Mulheres que cuidam | O TEMPO Betim
 

Mulheres que cuidam

'Mulheres que cuidam'; leia a coluna de Laura Medioli desta semana

Por Laura Medioli

Publicado em 11 de novembro de 2023 | 03:00

 
 
Coluna Laura Medioli, 'Mulheres que cuidam' Coluna Laura Medioli, 'Mulheres que cuidam' Foto: Acir Galvão
Laura Medioli
Colunista de Opinião
Colunista de Opinião
aspas
normal

Enquanto dirigia, escutava no rádio comentários sobre o tema da redação do Enem. E comecei a rir sozinha, imaginando o quanto as mulheres devem ter sobressaído aos homens, afinal, o assunto é pertinente a nós, mulheres, que vivem no dia a dia a invisibilidade do trabalho de cuidado, nem sempre reconhecido ou valorizado.

No meio do trânsito caótico, fui refazendo em minha cabeça a história das tantas mulheres que cruzaram a minha vida, deixando recordações boas, sofridas, exemplares...

As Marias, as Joanas, as Elianas, as Dolores... mulheres fortes e incríveis que aprendi a admirar e respeitar. Ter passado dez anos próximo a elas em alguns aglomerados da região metropolitana foi um ensinamento para toda a vida, que sequer saberia descrever – só mesmo vivenciando de perto a labuta dessas mulheres para compreender a dimensão de seus valores. Penso nelas com suas duplas ou triplas jornadas de trabalho, vistas como algo natural, inerente ao gênero, sem os méritos e reconhecimento devidos. 

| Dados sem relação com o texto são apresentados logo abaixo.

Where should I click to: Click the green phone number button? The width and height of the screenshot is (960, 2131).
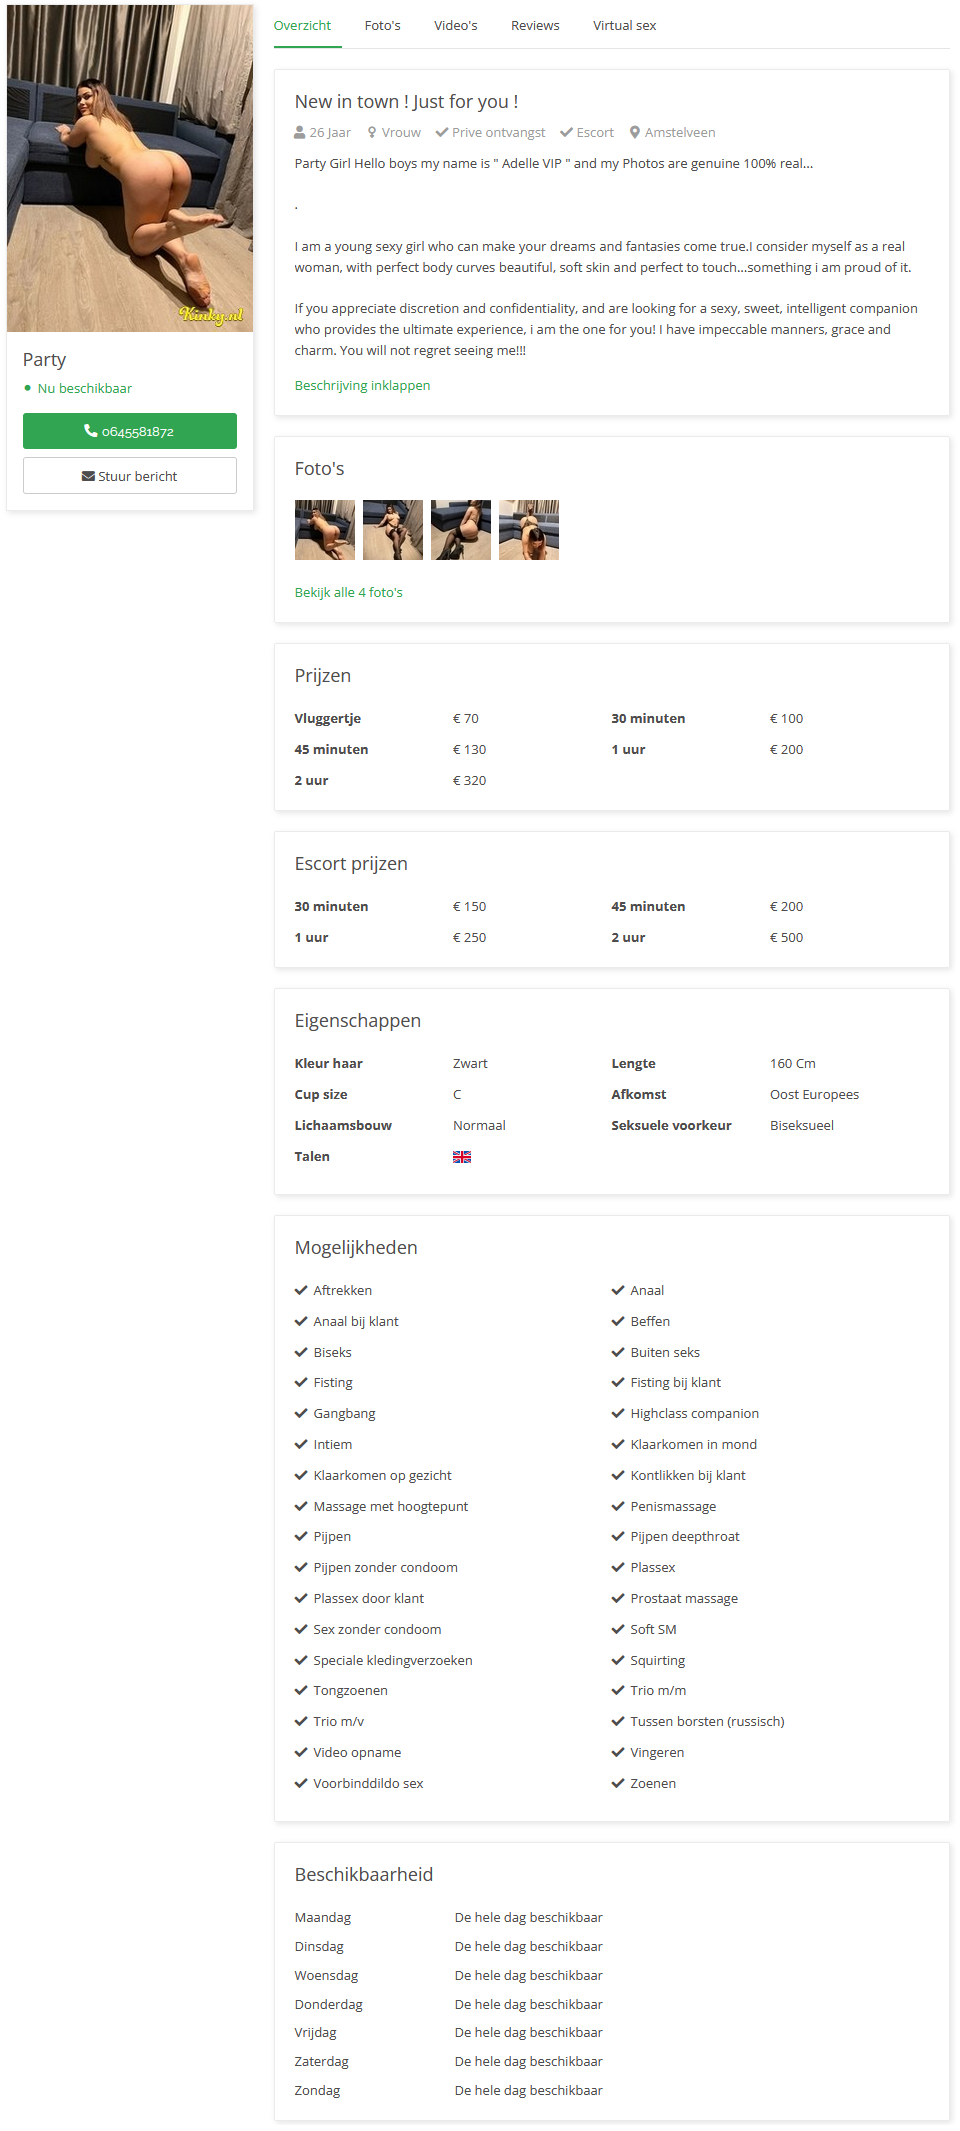(x=130, y=431)
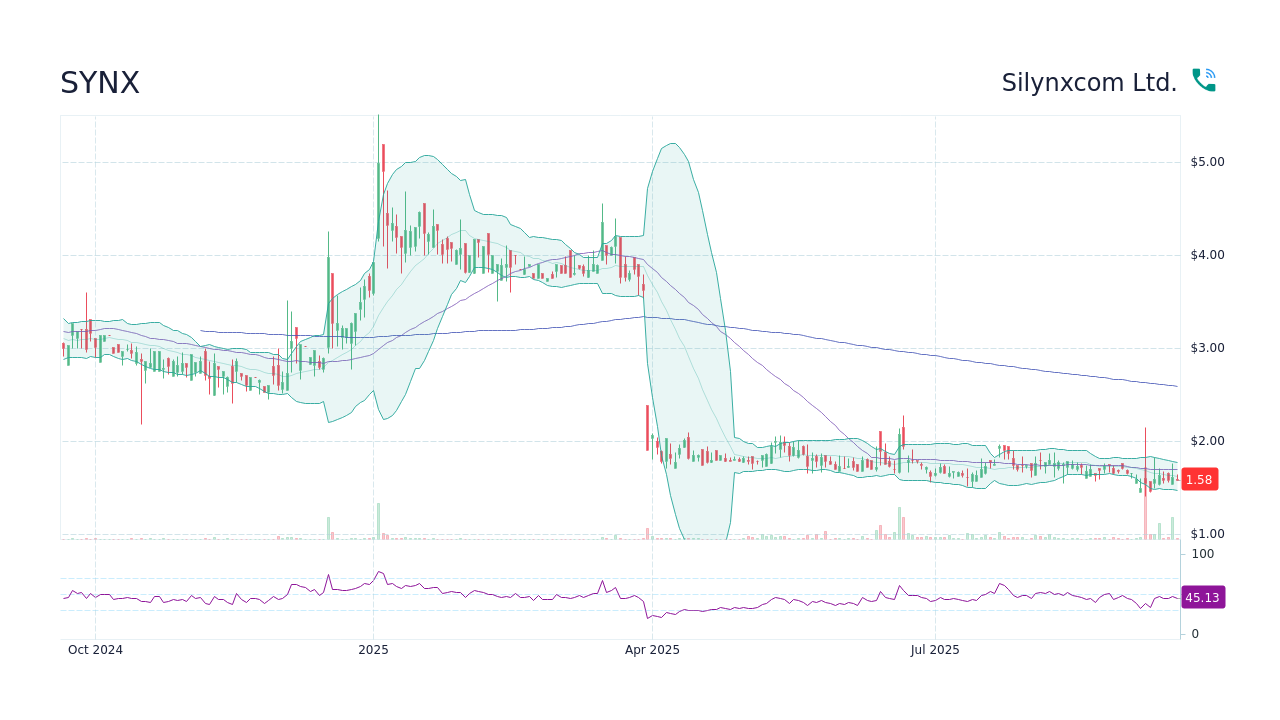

Sem desconsiderar as mulheres da classe média ou alta que também têm suas jornadas duplas, mas que normalmente contam com ajudas de outras mulheres ou de seus companheiros, foco naquelas – a grande maioria – que não têm a quem recorrer. Enquanto trabalham numa fábrica, cozinhando para terceiros ou cuidando de crianças de outras mulheres, deixam na sua própria casa os filhos pequenos sob os cuidados de uma vizinha, de uma avó ou até mesmo de outras crianças. Não é raro ver uma garotinha de 6, 7 anos, cuidando do irmãozinho menor, iniciando desde pequena o seu papel de cuidadora.

Quantas mulheres criam os filhos sozinhas, sustentando a casa com seu trabalho suado, mulheres abandonadas ou maltratadas por companheiros violentos, que não assumem responsabilidades. Quantas se desdobram para manter a família com um mínimo de dignidade. Cuidam também dos pais idosos, da vizinha sem filhos, acamada por um AVC, cuidam de quem se encontra em situações adversas, sim, porque essas mulheres fortes nunca ignoram o sofrimento de quem está próximo. Solidariedade feminina foi o que mais encontrei ali.

No trânsito congestionado penso também nas mães dos CTIs, que deixam um mundo lá fora, às vezes durante meses, para cuidar, nem que seja com suas orações, dos seus pequeninos valentes que lutam pela vida. Penso nas mulheres, mães ou avós de filhos especiais, cujos problemas físicos ou neurológicos demandam tempo, compreensão e absoluta dedicação, tendo à frente de tudo o incondicional amor.

Penso também nas mulheres das portas de cadeia; por mais ordinários que sejam seus homens, filhos, companheiros ou amantes, elas estão lá. Nunca me esqueço do comentário de um amigo policial. 

– Laura! Você já esteve na porta de uma cadeia masculina? 

Disse que não, pelo menos não me lembrava. E ele contou: 

– Só tem mulher na fila, aguardando a hora da visita. E são muitas. Algumas, até se expondo ao risco, escondendo celulares ou drogas para seus companheiros. E nas cadeias femininas? – completou ele. – Algum homem visitando suas filhas, amigas ou companheiras? Não, eles simplesmente desaparecem. Nas filas das cadeias, apenas mulheres, mulheres cuidadoras. 

Final de tarde, o trânsito continua um inferno. No sinal vermelho, paro ao lado de um ônibus lotado. Lá dentro, mulheres com fisionomias cansadas. E tento imaginar o que vai em suas cabeças: a janta do dia, o banho das crianças e seus deveres escolares, a tosse da mais velha, que não cessa, o chá de boldo que a vizinha ensinou a fazer, o uniforme do companheiro para pregar botão, o dinheiro contado para o leite da bebê... Tantas coisas e providências as aguardam, enquanto, pensativas, sacolejam no ônibus lotado. Moram longe, o percurso é longo, até que, exauridas, se esquecem de pensar nelas.  

Dedico esta crônica a essas mulheres invisíveis, leoas admiráveis, que se dedicam a cuidar das pessoas, de seus pais, filhos, netos, amigos, companheiros... O meu reconhecimento e total respeito.